28.3 Pairwise comparisons for model/prompt tuning

On this page

Goal: choose winners reliably when differences are subtle

When you tweak prompts or swap models, differences are often subtle and subjective.

Pairwise comparison solves this by asking a simpler question:

Given the same input, which output is better?

This is often easier and more consistent than assigning absolute scores.

Pairwise is powerful because:

Pairwise is how you avoid bikeshedding

If reviewers argue about what “4/5 clarity” means, switch to pairwise. Ask: which one is better for the user and why?

To make pairwise fair:

Same inputs: run A and B on the exact same eval cases.
Randomize order: don’t always show A first.
Blind reviewers: hide which prompt/model produced which output.
Control retrieval: for RAG, either freeze sources or log and compare retrieved chunks as well.
Normalize formatting: so reviewers judge content, not whitespace.

Decide what you’re comparing:

Keep it simple. For each case:

Winner: A / B / tie
Reason tag: correctness / faithfulness / clarity / completeness / safety / other
Optional note: one sentence when non-obvious

Faithfulness should dominate for grounded systems

If one answer is more eloquent but less faithful to sources, it should lose. Encode that rule explicitly for reviewers.

Simple aggregation:

Win rate: percentage of cases where A beats B.
Ties: track separately; many ties means changes are low-impact.
By-category wins: improvements in clarity but regressions in correctness are visible.

More advanced:

Elo rating: useful if you compare many variants over time.
Confidence intervals: useful if you need statistical confidence for deployment decisions.

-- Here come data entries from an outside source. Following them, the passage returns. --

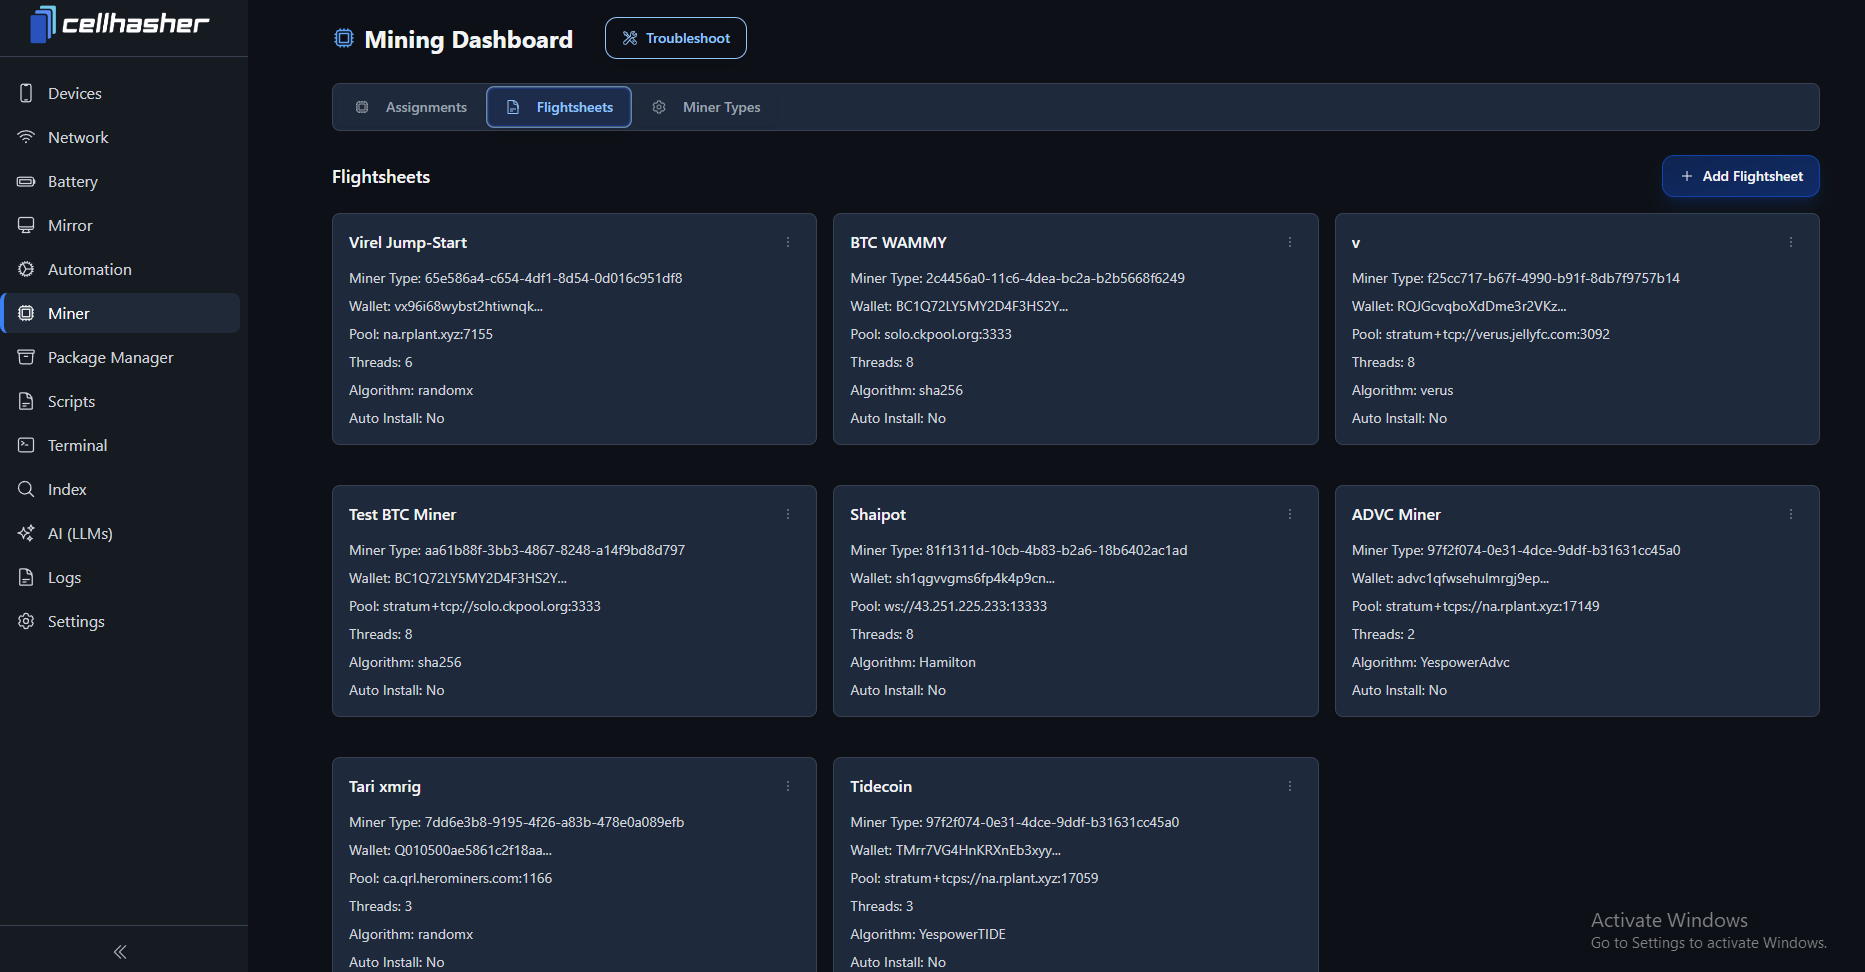Click the Automation gear icon
The image size is (1865, 972).
coord(26,269)
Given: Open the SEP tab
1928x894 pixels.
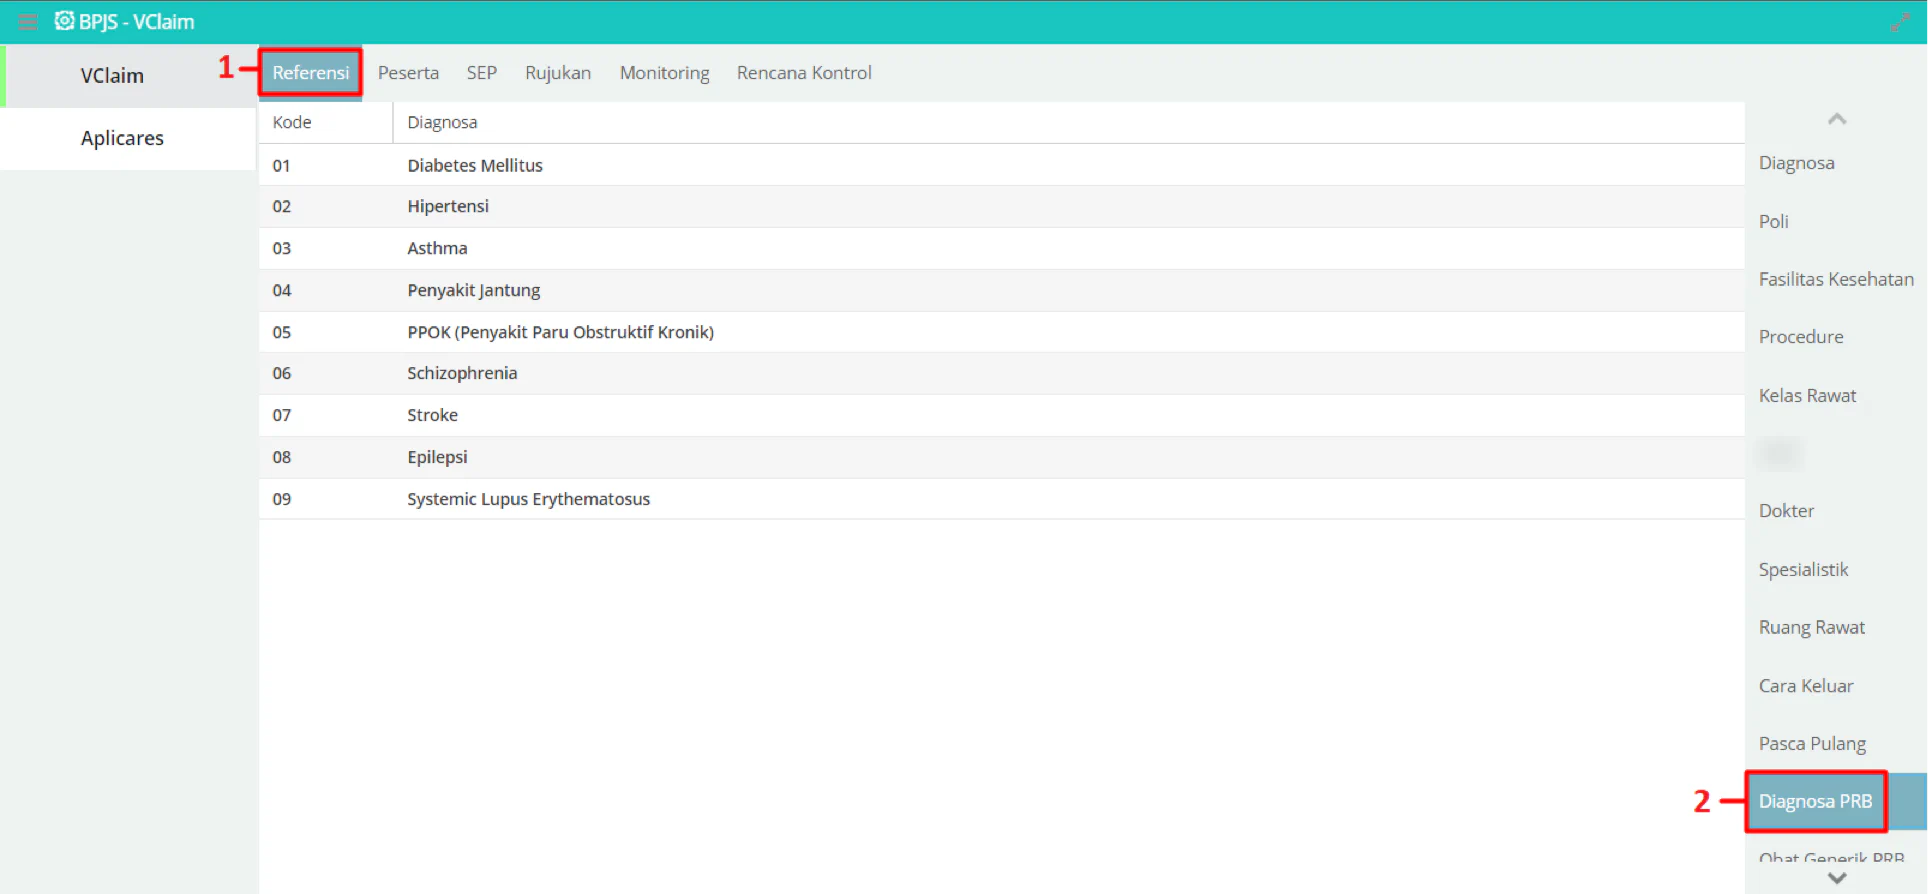Looking at the screenshot, I should tap(481, 73).
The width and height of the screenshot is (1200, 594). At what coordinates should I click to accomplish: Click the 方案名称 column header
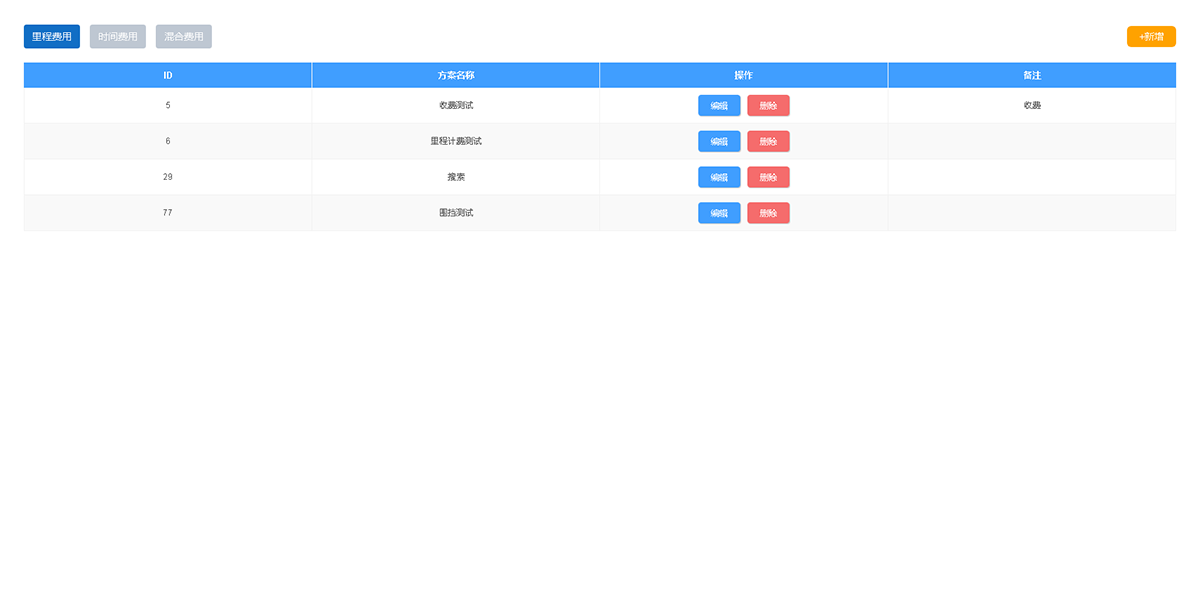point(456,76)
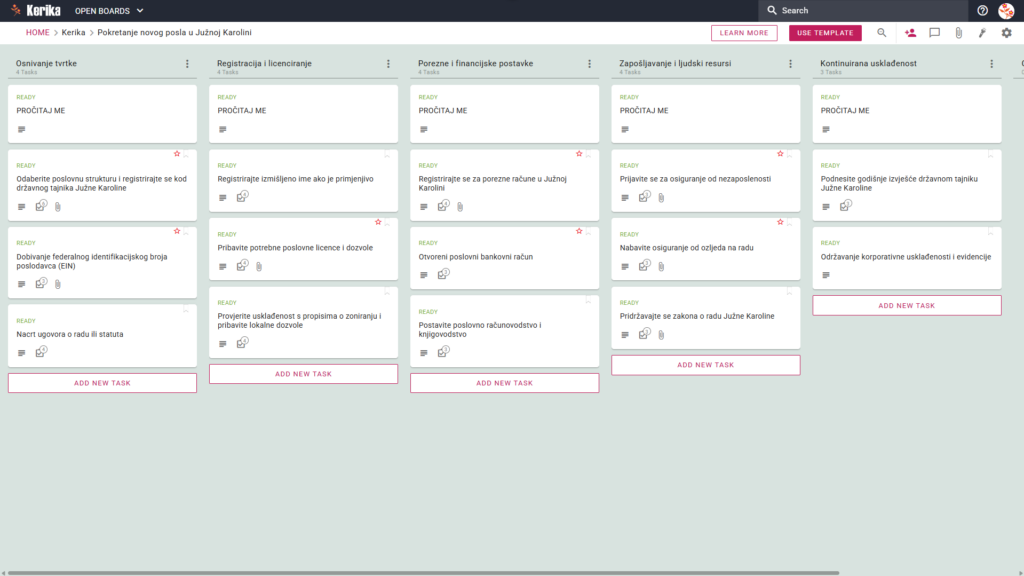Open the board chat icon
The width and height of the screenshot is (1024, 576).
935,33
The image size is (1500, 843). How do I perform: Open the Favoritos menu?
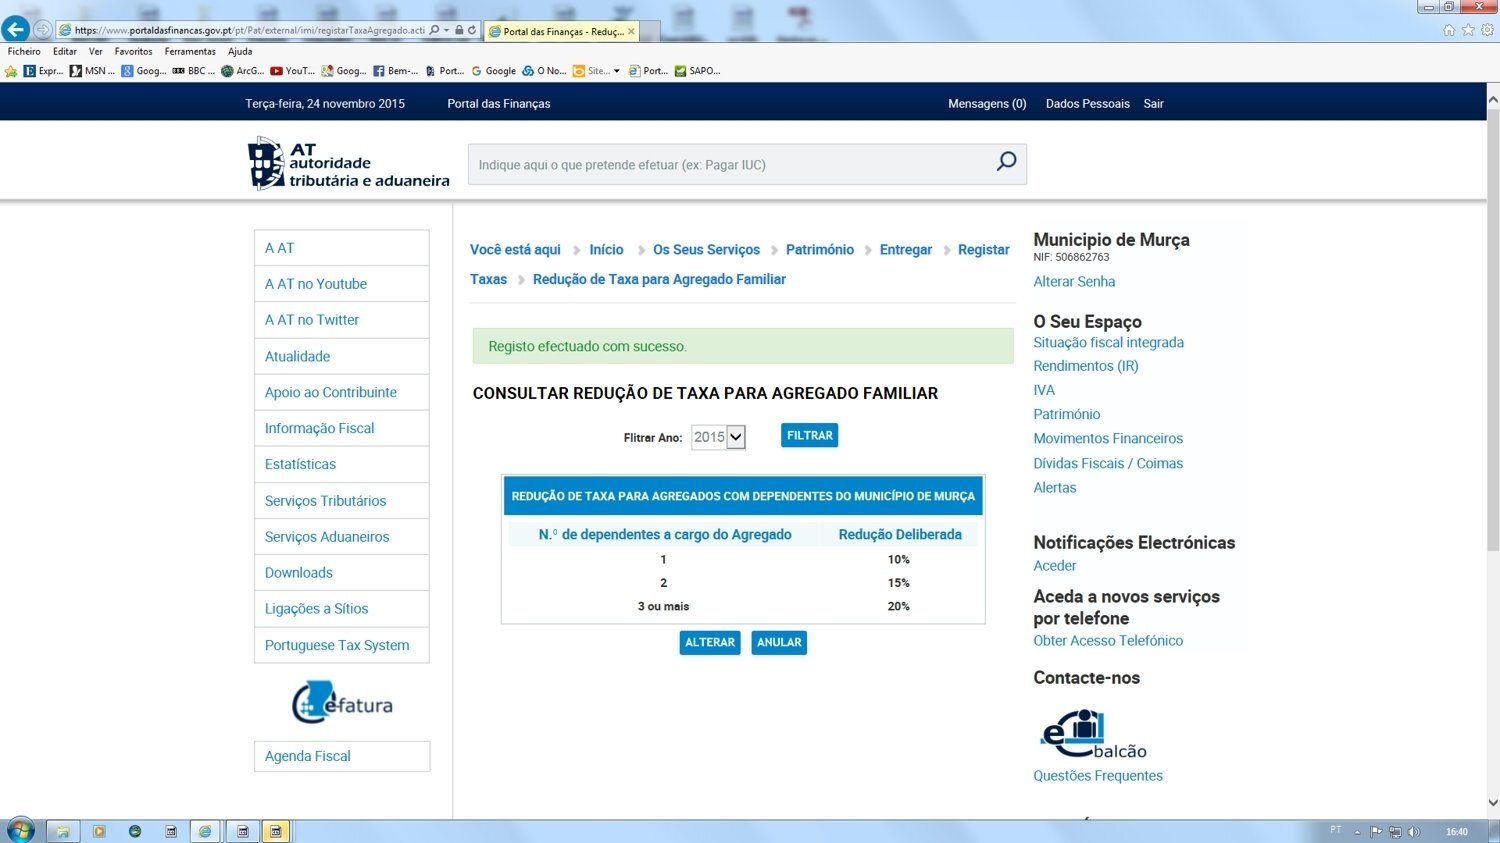tap(133, 51)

In practice, win rate + category breakdown is enough for most teams.

Pairwise encourages small changes because small changes are easier to compare and attribute.

Comparing multiple changes at once: you won’t know what caused the improvement.
Letting retrieval differ: you might be comparing retrieval luck rather than prompts.
Review fatigue: limit batch size and use sampling.
Overfitting: don’t tune prompts only to your tiny eval set; rotate in fresh cases.